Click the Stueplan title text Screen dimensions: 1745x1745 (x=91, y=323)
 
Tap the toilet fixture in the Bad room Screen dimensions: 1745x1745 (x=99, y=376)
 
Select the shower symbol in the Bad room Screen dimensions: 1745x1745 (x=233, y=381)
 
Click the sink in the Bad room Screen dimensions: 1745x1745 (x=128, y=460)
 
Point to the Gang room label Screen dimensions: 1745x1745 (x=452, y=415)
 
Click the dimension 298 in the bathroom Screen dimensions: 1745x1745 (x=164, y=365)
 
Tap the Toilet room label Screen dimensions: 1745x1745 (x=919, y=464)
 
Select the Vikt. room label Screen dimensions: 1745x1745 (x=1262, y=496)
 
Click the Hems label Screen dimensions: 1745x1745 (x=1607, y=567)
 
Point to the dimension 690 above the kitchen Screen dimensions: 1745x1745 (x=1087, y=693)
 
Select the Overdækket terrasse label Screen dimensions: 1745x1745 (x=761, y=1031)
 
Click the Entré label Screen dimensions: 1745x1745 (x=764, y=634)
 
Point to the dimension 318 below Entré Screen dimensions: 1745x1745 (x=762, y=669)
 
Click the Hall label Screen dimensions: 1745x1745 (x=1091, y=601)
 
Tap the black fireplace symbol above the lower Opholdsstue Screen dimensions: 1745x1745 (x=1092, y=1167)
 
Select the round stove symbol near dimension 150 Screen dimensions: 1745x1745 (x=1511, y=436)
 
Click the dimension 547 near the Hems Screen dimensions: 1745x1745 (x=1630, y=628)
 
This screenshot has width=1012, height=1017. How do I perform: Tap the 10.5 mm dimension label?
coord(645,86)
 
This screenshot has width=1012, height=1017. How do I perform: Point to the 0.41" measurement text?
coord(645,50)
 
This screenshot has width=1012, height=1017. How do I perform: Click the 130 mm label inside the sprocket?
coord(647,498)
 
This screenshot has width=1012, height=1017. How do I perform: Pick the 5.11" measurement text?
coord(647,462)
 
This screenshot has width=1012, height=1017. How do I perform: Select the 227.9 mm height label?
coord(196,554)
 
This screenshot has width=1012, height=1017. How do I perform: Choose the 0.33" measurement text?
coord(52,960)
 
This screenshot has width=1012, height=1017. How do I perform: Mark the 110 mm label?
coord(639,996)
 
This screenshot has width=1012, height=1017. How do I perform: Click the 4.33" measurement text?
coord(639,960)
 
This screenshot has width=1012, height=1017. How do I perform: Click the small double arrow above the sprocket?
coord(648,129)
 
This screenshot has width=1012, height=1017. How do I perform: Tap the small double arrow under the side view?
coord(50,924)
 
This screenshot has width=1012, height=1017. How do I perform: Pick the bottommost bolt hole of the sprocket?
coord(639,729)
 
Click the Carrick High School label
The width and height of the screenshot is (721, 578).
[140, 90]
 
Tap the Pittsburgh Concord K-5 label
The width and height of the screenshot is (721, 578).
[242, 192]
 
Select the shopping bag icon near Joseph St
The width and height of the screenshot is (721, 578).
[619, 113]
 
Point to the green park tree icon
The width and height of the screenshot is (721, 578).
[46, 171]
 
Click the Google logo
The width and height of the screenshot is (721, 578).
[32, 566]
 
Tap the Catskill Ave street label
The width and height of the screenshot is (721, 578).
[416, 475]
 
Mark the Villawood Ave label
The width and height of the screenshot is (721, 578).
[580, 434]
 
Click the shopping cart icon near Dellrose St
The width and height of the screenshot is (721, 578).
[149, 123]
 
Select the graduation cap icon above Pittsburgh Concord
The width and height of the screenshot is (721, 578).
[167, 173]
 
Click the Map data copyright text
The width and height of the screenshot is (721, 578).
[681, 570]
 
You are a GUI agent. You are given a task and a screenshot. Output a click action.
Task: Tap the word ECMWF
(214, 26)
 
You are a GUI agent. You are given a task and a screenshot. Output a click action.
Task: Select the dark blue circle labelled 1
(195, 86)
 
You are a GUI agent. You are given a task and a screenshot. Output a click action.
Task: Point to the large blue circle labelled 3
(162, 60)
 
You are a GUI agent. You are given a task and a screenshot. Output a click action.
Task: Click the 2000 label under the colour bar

● Ejercicio propuesto: Reescala solo el material que va desde la línea que contiene "Click the Hems" hasta la que contiene "coord(645,50)", ambas incluidas, y escríbelo completo de nuevo, con las peticiones sin cambios. Multiplica por 0,5 las coordenadas de las respuestas y redondea a números enteros, con las mitades hacia arriba.

● Ejercicio resuelto:
Click the Hems label Screen dimensions: 1745x1745 (x=804, y=284)
 
Point to the dimension 690 above the kitchen Screen dimensions: 1745x1745 (x=544, y=347)
 
Select the Overdækket terrasse label Screen dimensions: 1745x1745 (x=381, y=516)
 
Click the Entré label Screen dimensions: 1745x1745 (x=382, y=317)
 
Point to the dimension 318 below Entré Screen dimensions: 1745x1745 (x=381, y=335)
 
Click the Hall label Screen dimensions: 1745x1745 (x=546, y=301)
 
Tap the black fireplace symbol above the lower Opholdsstue Screen dimensions: 1745x1745 (x=546, y=584)
 
Select the round stove symbol near dimension 150 Screen dimensions: 1745x1745 (x=756, y=218)
 
Click the dimension 547 near the Hems Screen dimensions: 1745x1745 (x=815, y=314)
 
This screenshot has width=1012, height=1017. How do I perform: Tap the 10.5 mm dimension label?
coord(323,43)
 
This screenshot has width=1012, height=1017. How do I perform: Point to the 0.41" measurement text?
coord(323,25)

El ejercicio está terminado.